Mainak Sarkar shot “devout Christian” professor William S. Klug in a murder-suicide that devastated the university and the nation.  

“You cannot ask for a nicer, gentler, sweeter and more supportive guy than William Klug,” fellow UCLA professor Alan Garfinkel told the LA Times. 

CNN reports police speculate Sarkar thought Klug had “harmed him,” but the university says the statement is utterly false.  

“Everybody tries to look for a reason for this. Well, first of all, there is no good reason for this,” police Chief Charlie Beck said. “This is a mental issue, mental derangement, but it was tied to a dispute over intellectual property.” 

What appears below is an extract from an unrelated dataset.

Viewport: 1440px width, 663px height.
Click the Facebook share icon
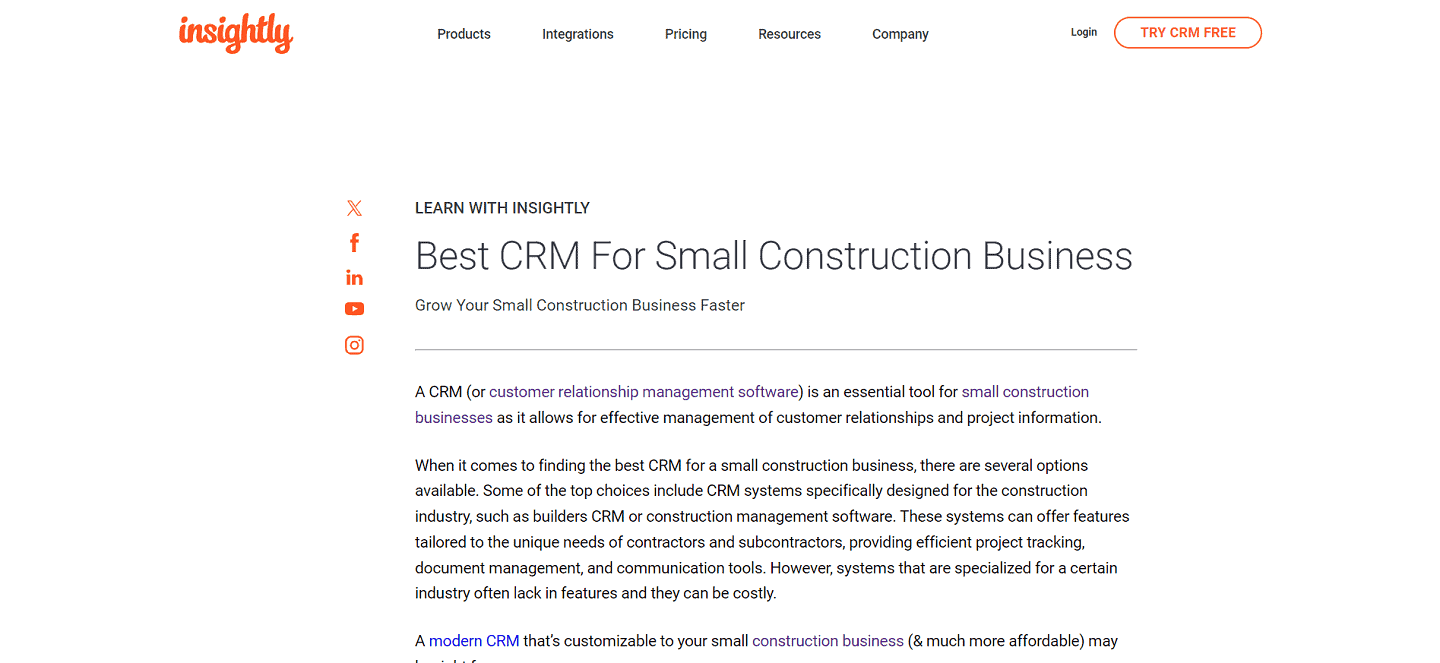354,242
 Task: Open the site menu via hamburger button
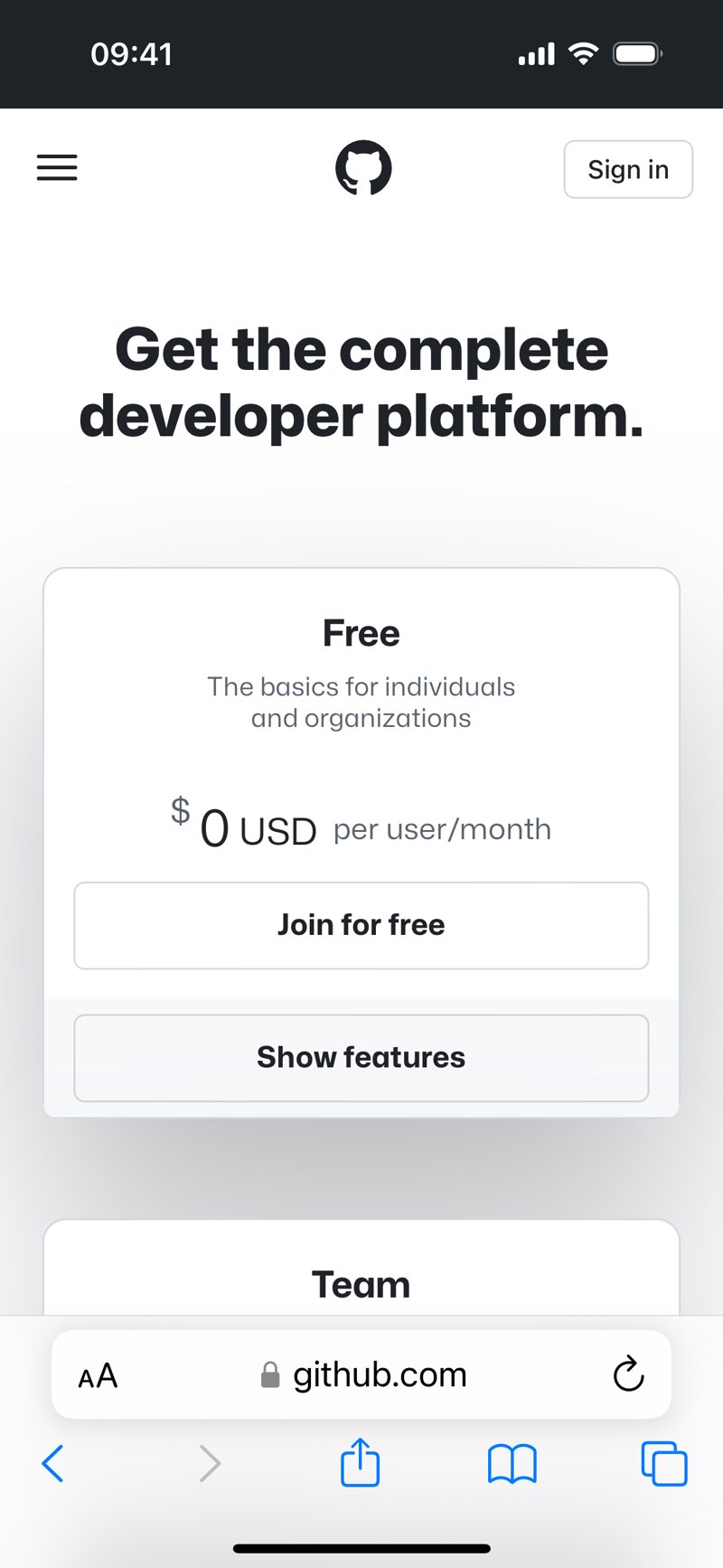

Sarkar reportedly lashed out online at Klug, claiming the professor was a “very sick person” who could not be trusted.  

But those who knew Klug say the opposite is true.  

The professor graduated from Westmont College, a Christian college in Santa Barbara, California.  

In 2004, he detailed his relationship with God to the college magazine:

Attending Westmont gave Bill an opportunity to build a more intellectual basis for his faith. “My young, naive, and parent-based beliefs went through a transformation,” he says. “I basically chucked everything I knew and began to think and reason carefully. Eventually I made my faith my own. I ended up where I had started, but with a much deeper understanding.

“One result is that I have learned to be more open minded, but not in a relativistic way,” he adds. “I intend to keep reevaluating my faith and to maintain a list of reasons for what I believe. I refuse to be afraid to evaluate new evidence.”
Non-intuitive concepts in physics remind Bill that the universe is a strange and beautiful place. “Knowing there is a God responsible for the world makes a big difference in my motivation to understand it better,” he says. He feels confident in letting the evidence speak for itself, a lesson he learned at Westmont.

“I developed a habit of relying on God for what I felt was beyond my ability to control or what I couldn’t do for myself,” he says. “It helps me keep things in the right perspective.” 

Klug leaves behind two children. Please pray for his family at this time.